Месть Демона - Владимир Лосев
Шрифт:
Интервал:
Закладка:
Слеза у меня полились сами собой, Роман отвернулся, и я понял, что и он не смог сдержаться.
— Никогда не верь, что мужчины не плачут, — так мне когда-то говорил отец. — Они плачут, но не от своей боли, а от чужой. От жалости к другим, а не к себе, от чужой обиды, а не своей…
Он знал это точно, все-таки войну прошел, за спинами не отсиживался.
Мог и на фронт не пойти, давали ему «броню», а он отказался…
— А она сказала, что ей не нужно их денег, потому что они у них кровью пахнут.
Потом попросила ее отпустить. Сказала, что им не такие, как она, нужны, с ней будет скучно, — продолжил Роман, борясь с собой, голос у него стал какой-то всхлипывающий, но через какое- то время он с собой справился, и снова отрешенно продолжил. — Вот это их видимо и окончательно взбесило. Перо крикнул:
— Если каждая проститутка будет нас учить, что нам делать, то в этом городе нам даже на хлеб не собрать. Сейчас она каждому из нас даст и бесплатно, а потом еще и с охраной позабавится…
Охрана вынесла из машины кошму и одеяла…
— Имена их, — прошептал я. — Я хочу знать все имена, охрана мне тоже нужна, все, кто ее касался в этот вечер, должны умереть…
— Вот, как ты и просил, только они все мертвые, двое всего осталось, — Роман достал из кармана листок и положил передо мной. —
Остальные ее не трогали, потому что ей живот
Перо взрезал, крови было много…
Я вглядывался в список, написанный его угловатым почерком, и не мог разобрать, все расплывалось от слез. Несколько слез упало на листок, и чернила изменили цвет.
— Дальше рассказывать? — спросил Роман.
— Подожди немного. Нужно отдышаться, в груди давит. Сердце же не каменное…
— Обычно в таких делах выпивка помогает, но ты же сам сказал, тебе давать только тогда, когда сам попросишь. Дать сейчас?
— Пока нет, — я помотал головой. — Мне нужно отдохнуть, поспать, плохо мне, ничего не соображаю. Вчерашняя ночь, да и день были трудными, почти не спал, не удалось… Ложись здесь, тебя никто не потревожит, — Роман показал на деревянный лежак. — Смена уйдет через пятнадцать минут, и на заводе останемся только мы и охрана. Печи я тоже погашу. Я люблю это время, тишина такая, словно и нет никого вокруг…
— А ты где ляжешь?
У меня возле котлов лежанка оборудована, там можно дремать и на приборы поглядывать.

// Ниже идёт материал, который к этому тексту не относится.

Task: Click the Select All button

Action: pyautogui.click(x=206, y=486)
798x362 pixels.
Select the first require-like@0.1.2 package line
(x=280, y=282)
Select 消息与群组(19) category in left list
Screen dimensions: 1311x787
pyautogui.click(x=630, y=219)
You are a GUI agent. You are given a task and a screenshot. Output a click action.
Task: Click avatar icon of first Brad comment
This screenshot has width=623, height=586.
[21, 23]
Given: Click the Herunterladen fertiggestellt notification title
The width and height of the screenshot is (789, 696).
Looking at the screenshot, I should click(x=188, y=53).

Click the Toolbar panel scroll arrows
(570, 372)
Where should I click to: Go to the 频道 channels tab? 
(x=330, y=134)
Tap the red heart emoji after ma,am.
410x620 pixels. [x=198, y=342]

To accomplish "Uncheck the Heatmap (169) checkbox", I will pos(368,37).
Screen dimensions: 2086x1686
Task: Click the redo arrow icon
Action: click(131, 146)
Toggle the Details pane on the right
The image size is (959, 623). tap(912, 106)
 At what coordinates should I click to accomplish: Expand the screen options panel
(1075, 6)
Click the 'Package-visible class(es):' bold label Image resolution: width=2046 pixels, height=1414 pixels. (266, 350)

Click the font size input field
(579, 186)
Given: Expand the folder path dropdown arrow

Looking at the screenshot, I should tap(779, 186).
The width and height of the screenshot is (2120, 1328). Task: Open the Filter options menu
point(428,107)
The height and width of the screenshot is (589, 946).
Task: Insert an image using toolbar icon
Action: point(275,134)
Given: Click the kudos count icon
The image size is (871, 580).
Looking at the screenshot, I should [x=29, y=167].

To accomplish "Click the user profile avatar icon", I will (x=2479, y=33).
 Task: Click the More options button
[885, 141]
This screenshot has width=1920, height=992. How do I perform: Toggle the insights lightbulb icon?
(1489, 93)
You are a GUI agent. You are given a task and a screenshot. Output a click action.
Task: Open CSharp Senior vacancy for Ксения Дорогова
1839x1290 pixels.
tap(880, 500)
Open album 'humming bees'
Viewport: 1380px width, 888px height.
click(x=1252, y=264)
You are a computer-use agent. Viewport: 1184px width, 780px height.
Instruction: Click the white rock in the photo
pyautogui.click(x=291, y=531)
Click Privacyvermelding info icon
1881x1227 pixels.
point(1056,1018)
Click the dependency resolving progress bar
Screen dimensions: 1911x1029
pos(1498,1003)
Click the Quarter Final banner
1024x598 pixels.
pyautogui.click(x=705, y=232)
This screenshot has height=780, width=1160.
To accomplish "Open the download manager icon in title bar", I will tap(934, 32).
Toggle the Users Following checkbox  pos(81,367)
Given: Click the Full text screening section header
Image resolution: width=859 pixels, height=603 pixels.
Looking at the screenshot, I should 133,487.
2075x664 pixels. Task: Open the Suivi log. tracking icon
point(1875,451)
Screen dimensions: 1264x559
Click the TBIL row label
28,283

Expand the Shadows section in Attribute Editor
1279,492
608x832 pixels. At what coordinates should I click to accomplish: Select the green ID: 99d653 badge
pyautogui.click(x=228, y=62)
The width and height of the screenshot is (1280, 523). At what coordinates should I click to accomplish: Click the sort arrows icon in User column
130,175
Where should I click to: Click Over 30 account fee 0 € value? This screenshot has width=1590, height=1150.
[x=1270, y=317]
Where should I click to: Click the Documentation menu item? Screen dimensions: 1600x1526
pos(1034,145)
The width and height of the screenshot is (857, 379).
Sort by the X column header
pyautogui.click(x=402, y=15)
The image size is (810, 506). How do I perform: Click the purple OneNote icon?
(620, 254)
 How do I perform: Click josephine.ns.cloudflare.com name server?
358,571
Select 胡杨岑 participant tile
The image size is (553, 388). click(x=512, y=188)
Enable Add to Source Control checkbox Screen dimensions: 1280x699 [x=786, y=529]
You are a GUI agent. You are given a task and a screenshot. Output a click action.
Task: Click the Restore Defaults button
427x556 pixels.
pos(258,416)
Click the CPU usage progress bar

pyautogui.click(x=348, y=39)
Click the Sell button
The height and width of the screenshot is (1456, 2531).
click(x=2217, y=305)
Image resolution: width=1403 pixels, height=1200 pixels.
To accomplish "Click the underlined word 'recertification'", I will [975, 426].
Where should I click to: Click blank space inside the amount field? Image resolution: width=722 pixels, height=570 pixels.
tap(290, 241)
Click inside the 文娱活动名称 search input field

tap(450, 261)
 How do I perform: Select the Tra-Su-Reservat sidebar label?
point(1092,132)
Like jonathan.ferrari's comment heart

Обычно там и сплю.
— А охрана?
— Я сейчас им позвоню, предупрежу, и сюда никто не зайдет, у нас с ними договоренность.
— Хорошо, — я лег на лежак. Голова кружилась, боль в груди возрастала, трудно стало дышать. Все стало расплываться перед глазами, хоть я и не плакал. Чернота поглотила меня, мой слабый хриплый голос потерялся в тишине…
Ночь упала черной краскойСловно птица, крылья чьиУловя смятенье ветраВверх стремятся.Только там одни лишь звездыИ беда…
Я стоял на поляне в роще. В свете автомобильных фар стояла Ольга и беспомощно смотрела на тех, кто стоял рядом. С нее сорвали платье, она не кричала, нет, просто стояла и смотрела, но уже не на них, а в темное небо, только на глазах появились слезы, крупные и сверкающие в ярком свете такие же, как звезды в вышине. Она что-то шептала, наверно, молилась…
Даже во сне мне стало больно, мое сердце сжалось, потом остановилось, затем застучало, только быстро и неровно. По моему телу пробежали мурашки, мне стало холодно, причем ледяные волны шли изнутри от сердца…
У нее была трогательно худенькое тело, плоский девчоночий живот, только грудь была полной.
Ольге исполнилось двадцать три года, а выглядела она юной и светлой. Я никогда до этого не видел ее в обнаженном виде, поэтому мне даже во сне стало стыдно, и захотелось отвести глаза.
Но это же был сон, да и смотрел я не своими глазами, а чужими, и поэтому закрыть и отвести не мог, а только жадно всматривался в ее тело. По-моему я даже ощутил чужое желание, опаляющее жаром, идущим снизу.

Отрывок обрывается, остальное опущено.